The conference delegates concluded in the Chitwan declaration that, "there is an urgent need for regional and bilateral cooperation among the countries with tiger populations to save the Royal Bengal Tiger which is close to extinction."

"An action plan should be prepared immediately for the trans-boundary conservation among India, Nepal, Bangladesh, Bhutan and Myanmar," the Chitwan declaration stated.

"Unless trans-border cooperation is ensured, tigers are sure to become extinct," experts warned during the three-day deliberations. Trans-boundary cooperation between Nepal and India, India and Bhutan, Myanmar and Bangladesh is a must because wild animals recognize no political boundaries.

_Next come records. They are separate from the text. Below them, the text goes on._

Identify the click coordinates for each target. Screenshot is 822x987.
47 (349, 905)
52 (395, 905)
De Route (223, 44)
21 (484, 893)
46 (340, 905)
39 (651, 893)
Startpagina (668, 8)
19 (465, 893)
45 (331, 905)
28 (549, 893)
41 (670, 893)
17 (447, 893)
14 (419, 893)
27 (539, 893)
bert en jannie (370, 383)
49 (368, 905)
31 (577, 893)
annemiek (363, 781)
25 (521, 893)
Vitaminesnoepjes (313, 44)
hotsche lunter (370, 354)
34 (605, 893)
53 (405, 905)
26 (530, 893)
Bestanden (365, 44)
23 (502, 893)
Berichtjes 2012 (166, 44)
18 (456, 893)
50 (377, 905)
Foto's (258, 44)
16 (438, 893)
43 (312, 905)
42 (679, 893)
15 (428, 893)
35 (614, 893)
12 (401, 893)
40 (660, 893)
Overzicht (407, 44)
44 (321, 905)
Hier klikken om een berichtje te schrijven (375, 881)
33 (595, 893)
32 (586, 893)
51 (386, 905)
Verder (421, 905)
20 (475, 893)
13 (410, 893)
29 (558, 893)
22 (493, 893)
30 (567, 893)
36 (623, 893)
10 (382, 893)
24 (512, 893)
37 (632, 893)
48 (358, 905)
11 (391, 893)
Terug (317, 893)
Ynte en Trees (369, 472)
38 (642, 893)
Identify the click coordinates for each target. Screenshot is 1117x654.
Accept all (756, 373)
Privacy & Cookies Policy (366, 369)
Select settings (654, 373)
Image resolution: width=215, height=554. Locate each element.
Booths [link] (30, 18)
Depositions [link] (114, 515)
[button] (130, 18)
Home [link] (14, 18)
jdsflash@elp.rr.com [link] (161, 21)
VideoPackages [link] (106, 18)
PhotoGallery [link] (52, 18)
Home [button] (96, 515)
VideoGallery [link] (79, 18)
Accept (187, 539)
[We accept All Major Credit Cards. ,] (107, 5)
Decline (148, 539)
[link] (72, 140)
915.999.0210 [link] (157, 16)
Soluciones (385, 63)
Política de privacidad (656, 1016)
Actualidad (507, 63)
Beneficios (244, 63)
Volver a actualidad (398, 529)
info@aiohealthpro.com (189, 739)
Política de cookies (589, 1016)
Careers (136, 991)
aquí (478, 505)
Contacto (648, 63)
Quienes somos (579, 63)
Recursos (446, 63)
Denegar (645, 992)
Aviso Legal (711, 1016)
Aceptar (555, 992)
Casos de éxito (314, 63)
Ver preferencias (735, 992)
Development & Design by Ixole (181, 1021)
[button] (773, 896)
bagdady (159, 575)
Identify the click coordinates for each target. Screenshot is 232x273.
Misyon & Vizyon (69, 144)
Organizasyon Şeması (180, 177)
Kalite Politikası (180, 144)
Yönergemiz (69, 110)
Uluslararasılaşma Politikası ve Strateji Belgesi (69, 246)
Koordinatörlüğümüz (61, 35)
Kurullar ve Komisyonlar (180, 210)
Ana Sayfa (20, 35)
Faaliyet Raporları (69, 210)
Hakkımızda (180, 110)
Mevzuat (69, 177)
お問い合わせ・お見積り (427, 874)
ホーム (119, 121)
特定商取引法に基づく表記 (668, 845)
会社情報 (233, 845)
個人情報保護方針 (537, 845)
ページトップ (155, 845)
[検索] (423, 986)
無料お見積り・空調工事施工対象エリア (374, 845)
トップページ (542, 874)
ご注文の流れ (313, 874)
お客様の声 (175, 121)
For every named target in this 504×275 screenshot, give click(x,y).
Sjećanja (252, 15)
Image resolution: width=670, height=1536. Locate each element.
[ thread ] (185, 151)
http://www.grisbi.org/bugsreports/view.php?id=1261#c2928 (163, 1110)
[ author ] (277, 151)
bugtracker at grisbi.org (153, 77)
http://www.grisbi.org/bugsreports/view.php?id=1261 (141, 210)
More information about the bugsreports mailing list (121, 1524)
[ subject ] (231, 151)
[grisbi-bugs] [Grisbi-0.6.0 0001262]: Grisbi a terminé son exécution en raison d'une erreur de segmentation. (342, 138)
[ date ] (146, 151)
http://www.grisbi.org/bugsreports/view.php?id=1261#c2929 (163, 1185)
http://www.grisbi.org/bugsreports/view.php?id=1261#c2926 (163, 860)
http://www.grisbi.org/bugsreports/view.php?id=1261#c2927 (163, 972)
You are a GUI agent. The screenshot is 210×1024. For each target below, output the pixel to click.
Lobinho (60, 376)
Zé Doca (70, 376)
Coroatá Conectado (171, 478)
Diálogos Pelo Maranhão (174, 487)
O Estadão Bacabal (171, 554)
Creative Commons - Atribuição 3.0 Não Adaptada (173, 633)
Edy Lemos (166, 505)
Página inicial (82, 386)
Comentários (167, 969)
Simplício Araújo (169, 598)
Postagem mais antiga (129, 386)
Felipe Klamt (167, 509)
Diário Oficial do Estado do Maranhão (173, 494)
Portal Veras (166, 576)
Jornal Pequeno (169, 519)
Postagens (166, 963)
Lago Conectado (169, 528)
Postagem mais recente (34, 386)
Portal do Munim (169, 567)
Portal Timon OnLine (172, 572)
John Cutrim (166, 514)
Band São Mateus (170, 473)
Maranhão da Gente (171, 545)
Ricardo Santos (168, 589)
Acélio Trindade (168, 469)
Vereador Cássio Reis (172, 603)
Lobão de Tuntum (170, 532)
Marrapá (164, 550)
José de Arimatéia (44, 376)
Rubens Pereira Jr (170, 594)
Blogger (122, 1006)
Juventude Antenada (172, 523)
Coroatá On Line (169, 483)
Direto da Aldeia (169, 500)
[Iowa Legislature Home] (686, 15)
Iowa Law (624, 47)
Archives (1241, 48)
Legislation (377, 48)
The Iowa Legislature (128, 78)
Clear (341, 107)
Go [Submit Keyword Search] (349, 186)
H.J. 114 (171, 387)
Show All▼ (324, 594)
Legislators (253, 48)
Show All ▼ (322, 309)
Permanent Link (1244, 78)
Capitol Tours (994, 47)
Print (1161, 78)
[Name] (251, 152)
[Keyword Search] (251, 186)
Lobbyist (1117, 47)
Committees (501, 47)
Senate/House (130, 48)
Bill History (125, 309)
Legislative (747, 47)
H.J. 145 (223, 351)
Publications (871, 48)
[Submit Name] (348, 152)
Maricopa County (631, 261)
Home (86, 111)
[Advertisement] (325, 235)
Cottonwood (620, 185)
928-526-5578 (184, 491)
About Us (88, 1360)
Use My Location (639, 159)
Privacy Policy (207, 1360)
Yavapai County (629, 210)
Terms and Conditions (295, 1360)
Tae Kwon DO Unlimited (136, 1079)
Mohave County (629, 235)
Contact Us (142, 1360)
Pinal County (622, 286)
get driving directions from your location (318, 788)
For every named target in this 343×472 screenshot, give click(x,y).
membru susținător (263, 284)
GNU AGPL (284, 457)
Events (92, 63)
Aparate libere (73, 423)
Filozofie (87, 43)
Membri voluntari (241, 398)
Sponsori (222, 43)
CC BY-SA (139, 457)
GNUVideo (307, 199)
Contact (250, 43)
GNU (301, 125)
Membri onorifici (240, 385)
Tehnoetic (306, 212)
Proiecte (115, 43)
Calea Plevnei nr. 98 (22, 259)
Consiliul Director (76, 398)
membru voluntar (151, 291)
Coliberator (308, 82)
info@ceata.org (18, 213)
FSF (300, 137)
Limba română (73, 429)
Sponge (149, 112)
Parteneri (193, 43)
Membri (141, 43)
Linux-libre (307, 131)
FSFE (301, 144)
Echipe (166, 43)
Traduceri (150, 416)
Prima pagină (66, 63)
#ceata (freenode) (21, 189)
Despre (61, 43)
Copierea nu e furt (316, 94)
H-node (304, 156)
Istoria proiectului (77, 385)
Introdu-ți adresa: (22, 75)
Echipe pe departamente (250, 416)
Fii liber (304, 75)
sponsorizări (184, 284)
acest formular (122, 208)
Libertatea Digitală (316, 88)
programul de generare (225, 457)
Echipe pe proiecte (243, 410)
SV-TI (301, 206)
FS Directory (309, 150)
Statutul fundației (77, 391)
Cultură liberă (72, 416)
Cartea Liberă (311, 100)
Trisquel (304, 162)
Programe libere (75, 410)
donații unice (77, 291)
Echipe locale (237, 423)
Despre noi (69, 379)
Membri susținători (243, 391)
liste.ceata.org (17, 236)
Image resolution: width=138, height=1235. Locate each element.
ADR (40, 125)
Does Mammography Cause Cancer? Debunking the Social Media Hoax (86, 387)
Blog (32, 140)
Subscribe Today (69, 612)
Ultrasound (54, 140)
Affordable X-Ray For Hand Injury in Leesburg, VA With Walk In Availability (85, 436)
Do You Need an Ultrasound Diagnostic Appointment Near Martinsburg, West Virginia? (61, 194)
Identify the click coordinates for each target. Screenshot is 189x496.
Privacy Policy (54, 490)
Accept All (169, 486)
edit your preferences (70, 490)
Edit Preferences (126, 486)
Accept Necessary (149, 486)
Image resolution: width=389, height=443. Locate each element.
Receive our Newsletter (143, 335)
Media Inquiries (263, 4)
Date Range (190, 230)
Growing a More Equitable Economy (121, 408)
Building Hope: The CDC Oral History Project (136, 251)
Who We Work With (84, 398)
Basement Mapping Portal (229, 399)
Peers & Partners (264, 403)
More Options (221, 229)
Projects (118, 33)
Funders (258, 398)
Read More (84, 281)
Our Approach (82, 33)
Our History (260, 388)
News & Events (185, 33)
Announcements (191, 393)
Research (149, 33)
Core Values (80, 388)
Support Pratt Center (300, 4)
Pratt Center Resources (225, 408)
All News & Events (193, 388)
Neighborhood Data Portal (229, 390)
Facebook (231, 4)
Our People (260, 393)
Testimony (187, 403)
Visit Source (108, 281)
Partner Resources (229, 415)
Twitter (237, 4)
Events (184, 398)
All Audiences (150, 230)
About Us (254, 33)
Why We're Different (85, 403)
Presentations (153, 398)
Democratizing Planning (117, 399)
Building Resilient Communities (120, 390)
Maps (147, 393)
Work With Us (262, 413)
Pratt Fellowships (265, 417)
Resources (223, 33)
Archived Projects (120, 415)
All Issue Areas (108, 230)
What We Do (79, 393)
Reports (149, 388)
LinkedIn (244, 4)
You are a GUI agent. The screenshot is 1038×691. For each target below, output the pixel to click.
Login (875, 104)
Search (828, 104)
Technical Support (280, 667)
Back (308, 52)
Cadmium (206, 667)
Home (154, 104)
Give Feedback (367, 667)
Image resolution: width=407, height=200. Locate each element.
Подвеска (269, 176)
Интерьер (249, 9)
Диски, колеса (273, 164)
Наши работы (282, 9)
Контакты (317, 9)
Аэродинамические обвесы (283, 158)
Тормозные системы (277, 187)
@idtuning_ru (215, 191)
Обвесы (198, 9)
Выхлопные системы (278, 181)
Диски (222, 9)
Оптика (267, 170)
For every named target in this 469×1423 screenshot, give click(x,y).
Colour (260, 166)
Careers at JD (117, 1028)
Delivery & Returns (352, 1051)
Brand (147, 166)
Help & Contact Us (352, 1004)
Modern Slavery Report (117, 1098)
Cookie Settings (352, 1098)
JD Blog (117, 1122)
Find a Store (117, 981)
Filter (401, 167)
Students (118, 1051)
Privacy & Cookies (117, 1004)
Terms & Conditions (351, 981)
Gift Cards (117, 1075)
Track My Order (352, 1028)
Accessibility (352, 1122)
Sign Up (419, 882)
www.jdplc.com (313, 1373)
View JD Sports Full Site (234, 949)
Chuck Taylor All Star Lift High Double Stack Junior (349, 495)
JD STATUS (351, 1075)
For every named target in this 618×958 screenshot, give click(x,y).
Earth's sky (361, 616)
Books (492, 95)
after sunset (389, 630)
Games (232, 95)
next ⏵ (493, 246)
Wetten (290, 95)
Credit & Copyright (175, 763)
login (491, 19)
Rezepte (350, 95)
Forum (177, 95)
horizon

Royal Bengal tiger makes a meal. (Photo courtesy 5 Tigers)
Parsa Wildlife Reserve and RCNP in the central Terai (the southern plains), Royal Bardiya National Park in the mid-western Terai and Royal Shukla Phanta Wildlife Reserve in the far-western Terai are home to these endangered tigers. All of these protected areas share a border with India.

Records put the total number of tigers in the world one century ago at 100,000. But now there are a maximum of 7,000 tigers left in the world.

One eight subspecies of tigers roamed the Earth, now there are only five. Three tiger subspecies - the Javan, Bali and Caspian - have gone extinct in the last 60 to 70 years, experts said.

Tiger experts blame poaching, illegal trade in animal parts for Chinese traditional medicines, and habitat destruction as the main reasons for the extinctions.

KMTNC officials said a dead tiger is worth more than US$100,000 today, and its bones are in high demand in East Asia for medicinal purposes.

The remaining tiger subspecies are:

Royal Chitwan National Park, which is celebrating the silver jubilee of its establishment this year, is the home to over 500 endangered one-horned rhinos, Royal Bengal tigers, gharial crocodiles and scores of other mammals as well as about 400 bird species. The park is listed as a World Heritage Site for its rich biodiversity.